The finalists for the 2025 National Teacher of the Year award include three English/language arts teachers and a school librarian-cum-history teacher who infuses a literacy focus across the curriculum.

The finalists are:

  • Ashlie Crosson, an English teacher at Mifflin County High School in Pennsylvania. She teaches Advanced Placement language and composition, journalism, English 10, and Survival Stories—a course she created.
  • Janet Renee Damon, a history teacher in the Denver public schools. She also has served as a literacy interventionist, library trainer, and a K-12 school librarian.
  • Mikaela Saelua, a teacher of senior English, journalism/yearbook, AP English Language and Composition at Leone High School in the Western District of American Samoa.
  • Jazzmyne Townsend, a K-5 English/ language arts instructional coach and a grade 2-3 special education inclusion teacher at Stanton Elementary School in the District of Columbia.

All of them highlight the importance of creativity and engagement for developing lifelong readers.

The National Teacher of the Year program, facilitated by the Council of Chief State School Officers, chooses its finalists from among 56 winners of local teacher of the year, who come from the 50 states, the District of Columbia, the Department of Defense schools, and U.S. territories. The winner will be announced this spring, and will spend a year advocating for the profession.

Ashlie Crosson: Reading as a window on the world

Reading and writing should open doors for students who have never traveled beyond their hometown to understand cultures around the world, says Crosson, a first-generation college student and a 2018 Fulbright Teachers for Global Classrooms fellow.

Over time, Crosson has seen the effects of declining reading skills, as new students come in less confident in their comprehension. She addresses the issue head-on in class, by having students couple reading and discussing the Ray Bradbury classic Fahrenheit 451 and a recent Atlantic article on a decline in reading skills. “It turned into a huge unit on why literature and reading matter,” she said.

Crosson urged teachers to branch out in texts they use to teach reading. “Not everybody wants to sit in 180 days of American literature; Transcendentalism isn’t everybody’s cup of tea,” she said, referring to the 19th century literary movement. “ELA standards are skills-based, not so much content-based, so there’s literally a whole world of stories that you can use to meet those standards and to help students grow their skills,” she said.

It turned into a huge unit about why literature and reading matter.

She developed a course called Survival Stories, focused on firsthand accounts of adolescents coping with crises from war to natural disasters.
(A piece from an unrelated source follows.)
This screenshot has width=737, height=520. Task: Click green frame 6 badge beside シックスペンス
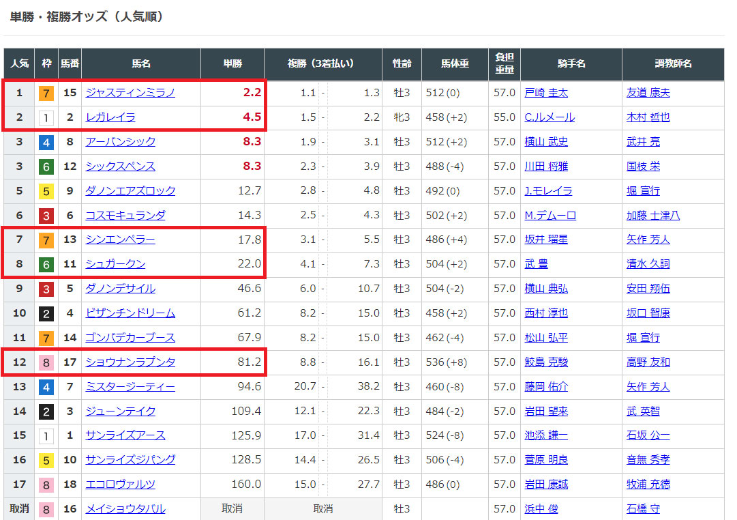pyautogui.click(x=46, y=167)
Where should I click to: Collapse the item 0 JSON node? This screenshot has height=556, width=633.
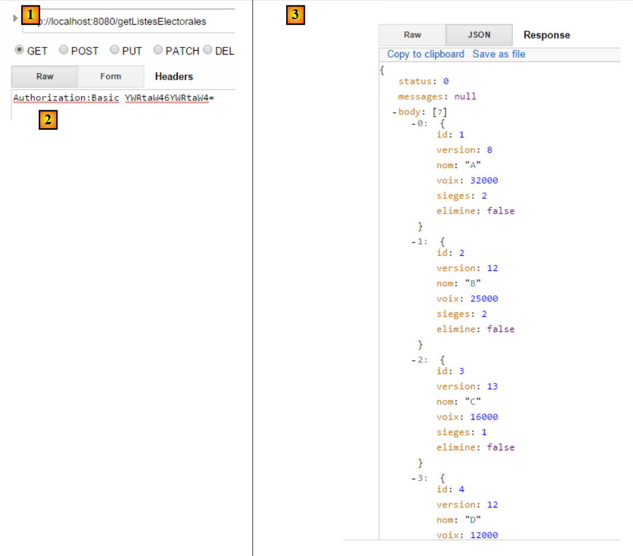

This spring, her students analyzed Dry, a young adult novel by Neal and Jarrod Shusterman, set during a water crisis in California, while tracking the effects of ongoing wildfires in the state.

While class conversations often touch on contentious news events and social issues, Crosson said exposing students to a wide array of firsthand writings allows teachers to “de-escalate that rhetoric and help my students see the connected humanity between themselves and literally anybody else they’re going to ever interact with.”

“My students are going to live and exist in a globalized society,” she said, “and I don’t want them to go out of high school and, and into their adult life feeling like they’re unprepared or at a disadvantage compared to their peers who have more tangible experiences of those things.”

Janet Renee Damon: Don’t ‘weaponize’ reading assessments

To improve student literacy, schools and communities need to give students better access to books, according to Damon, who started her education career as a school librarian before teaching history. She voiced concern over the rise of “book deserts” or communities without a school library or easy access to public libraries.

“The more you read, the more the students come to see the entire structure of writing—the vocabulary, the understanding of transition and nuance and inference and imagery—embodied,” she said. “And so the more that we have reduced the amount of access that young people have to books that make them passionate about reading, the more we have sabotaged their writing.”

Damon specializes in helping students ages 15 to 20 who are off track to graduate high school on time, and she advised teachers to help struggling students see their reading and writing as a process, not a binary pass/fail.

“We have to be cautious not to use [reading] assessments as a ways to humiliate kids and to make them feel like failures, because then it limits their desire to try again and again,” Damon said. “We know that writing is an iterative process. You need to write more every time; you need to edit your writing.

In the ways that we approach the reading and writing with our students, we need to be careful not to weaponize it.

“It’s such a journey. In the ways that we approach the reading and writing with our students, we need to be careful not to weaponize it,” she said.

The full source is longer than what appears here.